Whistles and Mandatory Reporting Case Study
Ruth Gannon is a nurse at Oakview Memorial Hospital. After she is transferred to the surgical recovery floor, she comes to suspect that Dr. Abner Tulip has an unusually high infection rate in his patients following surgeries he conducts. She starts to watch his behavior when he does his scrub (disinfecting routine) before surgeries, and she observes that he does not always do a careful cleaning beneath his fingernails and he does not always do his soap scrubbing for the full recommended time. Nurse Gannon speaks privately to the head of surgery about her concerns. She sees no change in Tulip’s scrub practice, and based on her viewing of patient charts over the next few months, believes again that his practices are causing post-surgical infections that could be avoided if he followed procedures. When one of Dr. Tulip’s elderly patients dies of post-surgical infection, Gannon contacts a reporter at a local newspaper and accuses the hospital of covering up Tulip ‘s medical malpractice. The newspaper reporter tells Gannon that the paper would need the name of the patient who died, or there is no point in running the story. Gannon provides the reporter with the name of the patient, and they print the story, based on “anonymous sources.” The hospital administration conducts an internal investigation of everyone who works in surgery and surgical recovery, including a search of their email sent from hospital computers. The administration plans to fire whoever “leaked” the story, because it has cost them money from a sharp decrease in surgical patients.

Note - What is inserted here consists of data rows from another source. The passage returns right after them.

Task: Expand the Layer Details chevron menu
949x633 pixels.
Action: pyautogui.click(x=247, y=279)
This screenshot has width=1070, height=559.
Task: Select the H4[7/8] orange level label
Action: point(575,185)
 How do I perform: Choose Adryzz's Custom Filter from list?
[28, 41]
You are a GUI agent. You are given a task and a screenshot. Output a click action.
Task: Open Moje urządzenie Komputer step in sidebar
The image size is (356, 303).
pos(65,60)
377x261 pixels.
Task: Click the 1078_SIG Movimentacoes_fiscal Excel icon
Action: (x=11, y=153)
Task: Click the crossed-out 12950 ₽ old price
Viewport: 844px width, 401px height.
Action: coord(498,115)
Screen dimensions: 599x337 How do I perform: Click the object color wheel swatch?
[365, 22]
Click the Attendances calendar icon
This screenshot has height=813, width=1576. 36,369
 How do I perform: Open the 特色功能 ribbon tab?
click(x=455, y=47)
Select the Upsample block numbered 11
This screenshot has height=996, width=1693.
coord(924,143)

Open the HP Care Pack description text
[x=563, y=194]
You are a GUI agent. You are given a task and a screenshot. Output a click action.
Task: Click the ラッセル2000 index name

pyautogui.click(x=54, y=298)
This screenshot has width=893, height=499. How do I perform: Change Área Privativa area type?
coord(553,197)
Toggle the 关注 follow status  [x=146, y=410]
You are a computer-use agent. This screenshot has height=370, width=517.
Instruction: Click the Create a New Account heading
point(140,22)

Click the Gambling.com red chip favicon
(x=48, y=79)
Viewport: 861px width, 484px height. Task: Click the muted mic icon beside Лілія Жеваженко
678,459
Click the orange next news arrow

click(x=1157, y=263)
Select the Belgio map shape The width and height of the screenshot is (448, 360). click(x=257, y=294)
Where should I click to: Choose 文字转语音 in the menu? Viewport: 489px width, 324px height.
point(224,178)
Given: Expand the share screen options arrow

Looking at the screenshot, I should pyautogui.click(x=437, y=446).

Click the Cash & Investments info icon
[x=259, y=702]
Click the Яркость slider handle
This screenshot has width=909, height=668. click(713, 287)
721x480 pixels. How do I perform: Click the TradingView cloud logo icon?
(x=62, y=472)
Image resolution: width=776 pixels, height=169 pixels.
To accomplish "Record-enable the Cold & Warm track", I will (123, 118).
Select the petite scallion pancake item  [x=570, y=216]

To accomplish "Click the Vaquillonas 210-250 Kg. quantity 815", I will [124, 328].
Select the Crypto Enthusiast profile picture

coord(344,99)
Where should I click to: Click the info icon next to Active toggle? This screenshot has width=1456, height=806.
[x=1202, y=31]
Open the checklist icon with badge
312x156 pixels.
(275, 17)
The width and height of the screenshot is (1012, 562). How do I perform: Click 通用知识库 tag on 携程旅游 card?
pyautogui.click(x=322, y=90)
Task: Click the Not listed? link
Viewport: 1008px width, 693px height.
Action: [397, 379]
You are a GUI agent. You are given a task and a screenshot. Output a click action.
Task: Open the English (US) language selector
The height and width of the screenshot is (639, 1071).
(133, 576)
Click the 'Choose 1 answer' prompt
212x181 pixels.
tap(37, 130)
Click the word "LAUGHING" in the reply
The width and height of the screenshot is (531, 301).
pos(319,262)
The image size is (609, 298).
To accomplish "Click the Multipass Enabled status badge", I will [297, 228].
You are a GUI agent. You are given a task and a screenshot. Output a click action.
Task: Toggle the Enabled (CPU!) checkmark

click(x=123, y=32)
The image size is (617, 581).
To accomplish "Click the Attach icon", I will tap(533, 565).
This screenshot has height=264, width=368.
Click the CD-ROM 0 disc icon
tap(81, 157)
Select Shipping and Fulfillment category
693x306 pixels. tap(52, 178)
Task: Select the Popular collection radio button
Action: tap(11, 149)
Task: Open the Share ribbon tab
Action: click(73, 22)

Polly Kane is divorcing her husband, Ralph Kane, and they are engaged in a bitter custody battle for their daughter, Emily, who is two years old. Emily spends part of the week at each parent’s home. Emily spends Wednesday nights with her father, who then takes her to pre-school on Thursday morning. Polly has custody of Emily on Thursday nights. One Wednesday afternoon, Polly takes Emily to the playground for a short time before taking her to her father. Polly reads a magazine while Emily climbs on the play equipment. Emily slips and falls from the equipment, striking her upper leg on a metal bar. There is no break or other problem that requires a doctor’s visit. Following the visit to the park, Polly takes Emily to Ralph Kane’s apartment. She says nothing about the fall. Thursday after pre-school, Polly picks up Emily and drives her directly to the local hospital emergency room. She demands an X-ray for the large, purple bruise on Emily’s upper leg. In front of the doctor, Polly asks Emily if she hurt her leg “at school today.” Emily says, “No.” Polly tells the doctor that the bruising took place while Emily was in Ralph’s custody. She tells the doctor that Ralph often strikes Emily with objects when he becomes angry with her. The Kane family lives in Arizona, where physicians are required by law to report any possible sexual or physical abuse of a child to a peace officer or to Child Protective Services (CPS). If Ralph intentionally hit Emily with an object, bruising her, that fits the definition of physical abuse. Although the doctor sees that the bruise is not serious despite its ugly appearance, but believing that Ralph may have caused it, the doctor telephones the police department. A police officer comes to the hospital and documents the injury with a photograph. The doctor is required to provide Emily’s emergency room report to the police. The report says that the bruise is consistent with a hard blow to the leg with a blunt object and that it appears to be between twelve and twenty-four hours old. Ralph denies that he hit Emily when he had custody of her on Wednesday, and no charges are filed against Ralph. However, the police report is used by Polly Kane’s lawyer when he argues in court that Polly should have sole custody of Emily. The emergency room report and police report are a factor in the judge’s decision to give sole custody of Emily to Polly.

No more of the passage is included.